いよいよ親になるという時期に気になることの一つは子供の教育ではないでしょうか。巷にはスポーツや芸術、語学などできるだけ早くから分野を絞って子供に教育することを勧める言説が溢れていますが、本書は様々なデータや具体例を用いてステレオタイプな早期教育礼賛の危うさを訴えるとともに、浅くても広い「幅」のある知識や経験を子供に与えることこそが社会で成功するためにより強力な武器になるのだと主張しています。内容には賛否があるでしょうが、確かに本業の仕事をする中で昔のバイトの経験や趣味の分野での技術が思わぬ形で活きることってありますよね。VUCAという表現が流行るほど未来予測が難しい社会にあって、子供の将来像を決めてから帰納的に習い事を決めてみても思い通りにいかないことが多いでしょうし、とりあえず色々と経験させてみるという教育手法も十分合理的なのかもしれません。
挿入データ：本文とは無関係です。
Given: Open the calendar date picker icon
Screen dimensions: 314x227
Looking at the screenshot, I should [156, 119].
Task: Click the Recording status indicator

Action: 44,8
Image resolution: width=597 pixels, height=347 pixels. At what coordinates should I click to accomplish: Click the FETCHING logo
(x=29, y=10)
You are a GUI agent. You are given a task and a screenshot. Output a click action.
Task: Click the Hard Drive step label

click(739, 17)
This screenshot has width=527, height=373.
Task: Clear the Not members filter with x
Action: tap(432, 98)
そういう意味では子供の教育に多角的な視点を持つ機会を得るのに参考になる本だと思います。要旨は少しズレるかもですが、様々なことに興味を持って触れておくことの大事さや、専門に特化しすぎることのリスクについては、スティーブ・ジョブズ氏のスタンフォード大学卒業式でのスピーチや、武井壮さんの「大人の学校」という企画でのお話が同様に示唆に富む内容かもしれません。これらはいずれもYouTubeで見ることができます。

ぼくはイエローでホワイトで、ちょっとブルー

筆者のブレイディみかこさんはイギリス人の旦那さんと長男との3人家族です。本書はイギリス社会で生活する中学生の息子さんが身の回りに起こる格差問題や人種差別を通して自分のアイデンティティを模索しながら成長していく姿を、母親目線で描いたノンフィクションの小説です。というと、なんだか重い話を読まされるのかと身構えてしまいそうですが、それらの根が深い問題に正面から突っ込んでいく割には無傷じゃないけど明るく逞しく前進していく彼の姿にスカッと感があるし、さらには親としてあるべき姿や子供を信じて見守ることの大切さ、自分は社会に対してどのように向き合うべきなのかなど、たくさんのことも考えさせてくれる1冊だと思います。かくいう私も小学生の息子が二人いますが、彼らの言動や行動からこれまで多くのことを学んできたことを思うと「この子達が自分を親にしてくれているんだな」と本書を読んだ後に改めて痛感した次第です。世間の評価も極めて高いですが、実際とても面白い本ですので是非手に取ってみてください。ちなみに私はまだ読んでいませんが、続編もあります。

まとめ

というわけで本日は私が読んだことのある本の中から2冊をご紹介させていただきました。どちらもとても有名な本なので、もう読んだよって方もたくさんいらっしゃるかもですね。もし当院かかりつけの患者さんで、他にもご自身のお勧め本があるという方は是非外来で私に教えてください。